Formed to stop low-level police shakedowns after the Knapp Commission scandal of the 1970s, the nonprofit Police Foundation began as a legitimate vehicle for citizens to support the police.
But it has grown so rich — up to $100,000 a table at its fundraising dinner — that supporters may have helped create the atmosphere that led to the current corruption scandal. Nine chiefs and inspectors have been transferred after police officials were accused of accepting diamonds and free travel from private citizens.
The foundation raised funds for bullet-proof vests. It has paid the $75,000 annual expenses for each NYPD detective stationed overseas as part of anti-terrorism measures by ex-Commissioner Ray Kelly.
But it has been vulnerable to the dictates of NYPD commissioners. When Commissioner Bernie Kerik left the department in 2001, the foundation paid for plaster busts of himself to give to friends. Today, it pays for consultants favored by Commissioner Bill Bratton. And, it has paid for dues and entertainment for Bratton and Kelly at the Harvard Club.
Many connected to the foundation say it is essential to funding NYPD needs without going through the cumbersome process of city government. They also say commissioners need a convenient and relatively inexpensive place like the club to discuss police business with people outside the department.
But if meeting with people outside the department is so essential, why isn’t the city picking up the tab? And isn’t it more appropriate to discuss police business at Police Plaza than in a public setting at a private club?

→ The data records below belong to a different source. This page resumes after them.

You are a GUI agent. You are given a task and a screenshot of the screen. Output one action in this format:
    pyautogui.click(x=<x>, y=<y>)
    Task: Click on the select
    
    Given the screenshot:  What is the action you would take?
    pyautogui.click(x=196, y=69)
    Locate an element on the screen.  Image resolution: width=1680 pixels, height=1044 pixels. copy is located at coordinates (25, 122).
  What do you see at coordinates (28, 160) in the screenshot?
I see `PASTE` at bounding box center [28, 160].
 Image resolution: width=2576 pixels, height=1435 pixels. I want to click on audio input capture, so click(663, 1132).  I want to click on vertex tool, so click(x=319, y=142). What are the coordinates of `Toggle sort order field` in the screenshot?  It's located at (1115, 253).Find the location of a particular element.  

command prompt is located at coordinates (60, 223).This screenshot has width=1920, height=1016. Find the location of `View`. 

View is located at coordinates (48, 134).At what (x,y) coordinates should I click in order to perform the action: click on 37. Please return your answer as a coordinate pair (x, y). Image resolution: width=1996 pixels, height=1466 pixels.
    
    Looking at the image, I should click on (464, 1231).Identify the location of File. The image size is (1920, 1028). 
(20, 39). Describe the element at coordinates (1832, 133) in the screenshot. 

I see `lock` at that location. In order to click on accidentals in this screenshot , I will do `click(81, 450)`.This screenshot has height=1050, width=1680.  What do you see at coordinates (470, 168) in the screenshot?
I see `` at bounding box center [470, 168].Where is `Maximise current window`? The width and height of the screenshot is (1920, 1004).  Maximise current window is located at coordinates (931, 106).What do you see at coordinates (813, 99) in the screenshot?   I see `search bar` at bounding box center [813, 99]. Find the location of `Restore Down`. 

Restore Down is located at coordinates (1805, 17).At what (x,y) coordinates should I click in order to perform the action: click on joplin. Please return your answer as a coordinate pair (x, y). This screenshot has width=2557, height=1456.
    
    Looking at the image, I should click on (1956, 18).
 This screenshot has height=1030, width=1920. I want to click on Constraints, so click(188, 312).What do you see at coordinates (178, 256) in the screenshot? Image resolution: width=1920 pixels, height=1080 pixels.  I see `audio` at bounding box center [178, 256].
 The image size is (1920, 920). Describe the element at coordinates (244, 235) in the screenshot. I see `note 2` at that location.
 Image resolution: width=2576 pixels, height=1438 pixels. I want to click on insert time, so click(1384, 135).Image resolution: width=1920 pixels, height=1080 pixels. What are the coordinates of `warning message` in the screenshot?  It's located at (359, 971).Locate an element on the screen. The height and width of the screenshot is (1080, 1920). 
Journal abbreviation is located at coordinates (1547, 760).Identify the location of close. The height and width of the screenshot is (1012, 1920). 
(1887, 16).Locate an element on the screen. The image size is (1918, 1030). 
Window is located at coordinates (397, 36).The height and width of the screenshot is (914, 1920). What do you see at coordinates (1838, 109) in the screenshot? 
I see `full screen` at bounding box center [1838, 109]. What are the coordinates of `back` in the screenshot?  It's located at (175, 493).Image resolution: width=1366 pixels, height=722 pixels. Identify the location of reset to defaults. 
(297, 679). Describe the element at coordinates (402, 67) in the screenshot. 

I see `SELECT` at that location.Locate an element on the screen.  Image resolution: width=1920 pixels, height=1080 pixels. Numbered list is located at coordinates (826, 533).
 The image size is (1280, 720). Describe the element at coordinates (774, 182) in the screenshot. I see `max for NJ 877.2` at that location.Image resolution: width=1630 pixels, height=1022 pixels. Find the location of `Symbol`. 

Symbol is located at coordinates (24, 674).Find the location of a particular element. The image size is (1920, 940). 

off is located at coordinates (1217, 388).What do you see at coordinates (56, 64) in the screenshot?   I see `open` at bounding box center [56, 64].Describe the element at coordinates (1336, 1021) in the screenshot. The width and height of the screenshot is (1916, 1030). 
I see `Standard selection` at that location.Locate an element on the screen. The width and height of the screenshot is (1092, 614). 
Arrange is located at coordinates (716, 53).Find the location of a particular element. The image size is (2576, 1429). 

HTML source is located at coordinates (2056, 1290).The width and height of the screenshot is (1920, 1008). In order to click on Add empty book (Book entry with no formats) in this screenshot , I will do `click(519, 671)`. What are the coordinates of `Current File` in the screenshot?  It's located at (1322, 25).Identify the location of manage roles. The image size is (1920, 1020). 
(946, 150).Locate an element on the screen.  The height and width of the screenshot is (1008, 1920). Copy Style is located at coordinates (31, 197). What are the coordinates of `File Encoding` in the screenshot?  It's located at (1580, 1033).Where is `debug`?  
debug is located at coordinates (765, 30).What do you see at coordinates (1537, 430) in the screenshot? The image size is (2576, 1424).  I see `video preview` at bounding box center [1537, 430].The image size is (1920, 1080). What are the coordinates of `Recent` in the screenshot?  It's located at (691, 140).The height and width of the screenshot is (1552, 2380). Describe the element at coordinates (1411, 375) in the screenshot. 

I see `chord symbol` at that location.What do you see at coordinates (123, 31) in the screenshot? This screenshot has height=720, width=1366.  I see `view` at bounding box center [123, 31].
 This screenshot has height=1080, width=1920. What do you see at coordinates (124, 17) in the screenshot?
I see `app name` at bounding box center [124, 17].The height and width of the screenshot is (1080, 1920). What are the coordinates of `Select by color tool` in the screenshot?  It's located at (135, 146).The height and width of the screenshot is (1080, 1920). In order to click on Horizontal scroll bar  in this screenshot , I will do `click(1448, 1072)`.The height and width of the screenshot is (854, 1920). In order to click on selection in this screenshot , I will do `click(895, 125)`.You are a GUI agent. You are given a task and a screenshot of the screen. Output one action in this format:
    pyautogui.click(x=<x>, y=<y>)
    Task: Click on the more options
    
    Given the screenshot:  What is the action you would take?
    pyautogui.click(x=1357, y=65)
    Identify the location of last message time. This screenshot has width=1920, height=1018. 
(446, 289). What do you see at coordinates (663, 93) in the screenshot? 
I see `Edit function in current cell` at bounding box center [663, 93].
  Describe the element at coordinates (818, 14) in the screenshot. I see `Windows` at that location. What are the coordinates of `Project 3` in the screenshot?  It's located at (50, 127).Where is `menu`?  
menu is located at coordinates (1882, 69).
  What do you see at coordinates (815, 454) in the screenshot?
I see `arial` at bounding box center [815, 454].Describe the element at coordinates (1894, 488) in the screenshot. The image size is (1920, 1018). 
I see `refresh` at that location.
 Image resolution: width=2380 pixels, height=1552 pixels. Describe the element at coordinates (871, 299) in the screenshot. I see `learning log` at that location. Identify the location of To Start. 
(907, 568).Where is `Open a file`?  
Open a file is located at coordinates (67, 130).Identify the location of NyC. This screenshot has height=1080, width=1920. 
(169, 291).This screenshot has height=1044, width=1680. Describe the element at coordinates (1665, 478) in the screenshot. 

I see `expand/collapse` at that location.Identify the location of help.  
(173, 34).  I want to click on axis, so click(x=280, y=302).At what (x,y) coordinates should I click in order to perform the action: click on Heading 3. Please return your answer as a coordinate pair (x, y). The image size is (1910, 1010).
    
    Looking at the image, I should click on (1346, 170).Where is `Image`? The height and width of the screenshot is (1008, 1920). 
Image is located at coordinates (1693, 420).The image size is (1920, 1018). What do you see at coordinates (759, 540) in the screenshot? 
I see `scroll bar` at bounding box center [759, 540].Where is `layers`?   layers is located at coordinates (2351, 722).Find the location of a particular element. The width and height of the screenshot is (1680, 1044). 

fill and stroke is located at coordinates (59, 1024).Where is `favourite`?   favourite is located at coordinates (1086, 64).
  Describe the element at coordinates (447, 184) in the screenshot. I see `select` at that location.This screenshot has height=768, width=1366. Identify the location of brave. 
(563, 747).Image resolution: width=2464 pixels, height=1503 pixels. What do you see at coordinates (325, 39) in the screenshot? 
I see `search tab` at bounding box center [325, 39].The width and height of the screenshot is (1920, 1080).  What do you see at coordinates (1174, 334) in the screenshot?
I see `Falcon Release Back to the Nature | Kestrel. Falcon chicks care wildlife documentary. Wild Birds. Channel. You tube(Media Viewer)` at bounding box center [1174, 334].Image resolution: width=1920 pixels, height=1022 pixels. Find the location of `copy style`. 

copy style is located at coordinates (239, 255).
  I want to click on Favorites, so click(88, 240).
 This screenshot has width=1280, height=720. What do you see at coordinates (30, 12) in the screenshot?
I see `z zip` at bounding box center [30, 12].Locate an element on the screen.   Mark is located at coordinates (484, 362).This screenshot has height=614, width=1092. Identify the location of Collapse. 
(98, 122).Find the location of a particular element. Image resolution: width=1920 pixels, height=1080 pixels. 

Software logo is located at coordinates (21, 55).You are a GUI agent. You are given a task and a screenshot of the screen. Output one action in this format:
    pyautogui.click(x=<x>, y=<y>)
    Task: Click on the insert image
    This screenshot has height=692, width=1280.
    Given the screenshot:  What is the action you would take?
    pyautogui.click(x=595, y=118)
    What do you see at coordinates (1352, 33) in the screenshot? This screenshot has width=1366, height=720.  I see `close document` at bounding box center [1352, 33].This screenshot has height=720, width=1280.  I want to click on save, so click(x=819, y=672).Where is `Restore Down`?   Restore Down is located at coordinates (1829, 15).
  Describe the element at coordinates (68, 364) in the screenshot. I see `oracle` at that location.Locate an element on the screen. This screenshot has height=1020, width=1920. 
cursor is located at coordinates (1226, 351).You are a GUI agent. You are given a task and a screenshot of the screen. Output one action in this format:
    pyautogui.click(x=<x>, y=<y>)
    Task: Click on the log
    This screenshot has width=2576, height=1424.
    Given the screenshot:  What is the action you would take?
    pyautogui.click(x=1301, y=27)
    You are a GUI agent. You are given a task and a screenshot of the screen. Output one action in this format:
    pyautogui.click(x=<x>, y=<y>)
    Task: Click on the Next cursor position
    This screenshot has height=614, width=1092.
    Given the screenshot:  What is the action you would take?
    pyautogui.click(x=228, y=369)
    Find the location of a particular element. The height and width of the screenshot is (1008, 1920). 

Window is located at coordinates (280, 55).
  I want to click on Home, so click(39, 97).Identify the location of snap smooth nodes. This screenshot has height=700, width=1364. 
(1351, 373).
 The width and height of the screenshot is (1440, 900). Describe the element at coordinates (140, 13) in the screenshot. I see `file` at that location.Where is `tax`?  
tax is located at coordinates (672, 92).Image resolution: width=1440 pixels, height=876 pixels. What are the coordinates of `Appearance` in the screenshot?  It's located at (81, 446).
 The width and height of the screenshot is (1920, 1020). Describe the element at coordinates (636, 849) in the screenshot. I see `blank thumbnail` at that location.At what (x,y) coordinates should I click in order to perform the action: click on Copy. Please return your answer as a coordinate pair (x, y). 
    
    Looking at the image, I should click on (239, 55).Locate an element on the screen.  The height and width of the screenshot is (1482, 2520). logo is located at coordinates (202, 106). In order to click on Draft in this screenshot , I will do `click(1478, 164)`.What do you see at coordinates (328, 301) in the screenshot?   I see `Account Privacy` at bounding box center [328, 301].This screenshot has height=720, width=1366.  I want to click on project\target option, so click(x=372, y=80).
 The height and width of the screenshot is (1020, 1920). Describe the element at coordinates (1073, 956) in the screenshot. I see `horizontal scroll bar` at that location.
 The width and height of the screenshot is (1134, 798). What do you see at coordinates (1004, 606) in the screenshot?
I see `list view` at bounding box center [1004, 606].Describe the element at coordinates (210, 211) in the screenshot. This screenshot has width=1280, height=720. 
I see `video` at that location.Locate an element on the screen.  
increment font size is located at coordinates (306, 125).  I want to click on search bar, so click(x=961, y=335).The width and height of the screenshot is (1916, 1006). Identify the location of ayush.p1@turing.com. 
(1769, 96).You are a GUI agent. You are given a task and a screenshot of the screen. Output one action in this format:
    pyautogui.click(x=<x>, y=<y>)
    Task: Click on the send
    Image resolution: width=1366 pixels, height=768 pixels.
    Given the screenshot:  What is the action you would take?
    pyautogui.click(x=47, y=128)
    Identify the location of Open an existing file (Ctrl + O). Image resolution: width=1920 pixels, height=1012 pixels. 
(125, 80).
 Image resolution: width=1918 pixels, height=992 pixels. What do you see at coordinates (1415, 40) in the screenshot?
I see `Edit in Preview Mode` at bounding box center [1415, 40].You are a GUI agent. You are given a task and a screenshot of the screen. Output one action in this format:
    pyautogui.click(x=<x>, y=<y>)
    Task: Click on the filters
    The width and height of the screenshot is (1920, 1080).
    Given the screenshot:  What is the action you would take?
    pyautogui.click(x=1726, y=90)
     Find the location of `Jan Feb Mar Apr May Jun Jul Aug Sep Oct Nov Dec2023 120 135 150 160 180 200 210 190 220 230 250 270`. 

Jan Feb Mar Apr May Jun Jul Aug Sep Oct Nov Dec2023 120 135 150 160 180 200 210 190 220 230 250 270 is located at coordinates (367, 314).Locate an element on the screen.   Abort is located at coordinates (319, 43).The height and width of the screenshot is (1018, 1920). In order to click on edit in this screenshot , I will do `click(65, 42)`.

Police officials say it’s difficult to get the city to pay for what’s considered police business. A former Internal Affairs Bureau officer described how Walter Mack, the civilian deputy commissioner of IAB, hired by Kelly in his first term, held a luncheon of law enforcement officials in his office. When the NYPD went to the city for reimbursement, the city offered to pay only $1.35 per person. Mack paid for it himself.
Asked about the foundation’s perks for commissioners and whether it contributed to the ongoing scandal, Mack, who didn’t remember the luncheon incident, said: “The best leaders I know have recognized that no matter how well you camouflage it, you cannot help but be setting a hypocritical example of what people expect from you.”